Aprile è scoppiato. Gli alberi ridono in questo sole, mentre noi dentro casa lavoriamo alle nostre cure.

Mara_Celani_Montagna-
Gli uccelli, padroni dello spazio sonoro si permettono lussi inediti: piccioni che passeggiano al bordo della strada, merli che attraversano a piedi il prato pieno di margherite. Le cornacchie discutono tra la chioma di un pino e quella del grande cedro del Libano. Ogni specie d’uccello prova nuovi canti. La controra è un concerto, sul nostro terrazzo.

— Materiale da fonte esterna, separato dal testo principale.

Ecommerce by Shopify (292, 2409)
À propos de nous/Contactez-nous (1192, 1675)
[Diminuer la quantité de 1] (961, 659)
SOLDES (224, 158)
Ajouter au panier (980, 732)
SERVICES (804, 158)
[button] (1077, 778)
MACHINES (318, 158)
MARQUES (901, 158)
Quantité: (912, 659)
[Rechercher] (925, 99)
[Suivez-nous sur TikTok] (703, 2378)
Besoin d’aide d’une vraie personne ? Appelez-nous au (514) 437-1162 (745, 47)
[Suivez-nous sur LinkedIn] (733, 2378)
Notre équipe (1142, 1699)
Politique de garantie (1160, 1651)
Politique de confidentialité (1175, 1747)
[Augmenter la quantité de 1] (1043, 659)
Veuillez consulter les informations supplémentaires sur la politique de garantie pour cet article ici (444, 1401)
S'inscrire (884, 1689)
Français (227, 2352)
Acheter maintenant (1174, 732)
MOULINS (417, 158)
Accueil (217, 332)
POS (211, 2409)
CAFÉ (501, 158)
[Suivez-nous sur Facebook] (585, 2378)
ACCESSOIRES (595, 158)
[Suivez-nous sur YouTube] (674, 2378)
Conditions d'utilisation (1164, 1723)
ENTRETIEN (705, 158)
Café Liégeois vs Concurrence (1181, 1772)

Non si vedono più tanti gabbiani, evidentemente c’è meno spazzatura disponibile intorno ai cassonetti.
I cani portano a spasso i loro padroni nei prati tra le palazzine. Nel loro parco, qui sotto casa mia, è stato vietato l’accesso.
Persone in mascherina e guanti passano ogni tanto. Le macchine sono rare, più rare dei camion che riforniscono il vicino supermercato. Ogni tanto la sirena di un’ambulanza solca il quartiere.

Noi viviamo sotto una quiete apparente. Ogni cuore nasconde una pena, piccola o grande. Un dolore per qualcosa che è stato o un’ansia per qualcosa che sarà, o che doveva essere e forse non sarà. Le nozze di giugno saranno rimandate? Gli esami si faranno a distanza? Il lavoro continuerà o si esaurirà? Lo stipendio continuerà a correre?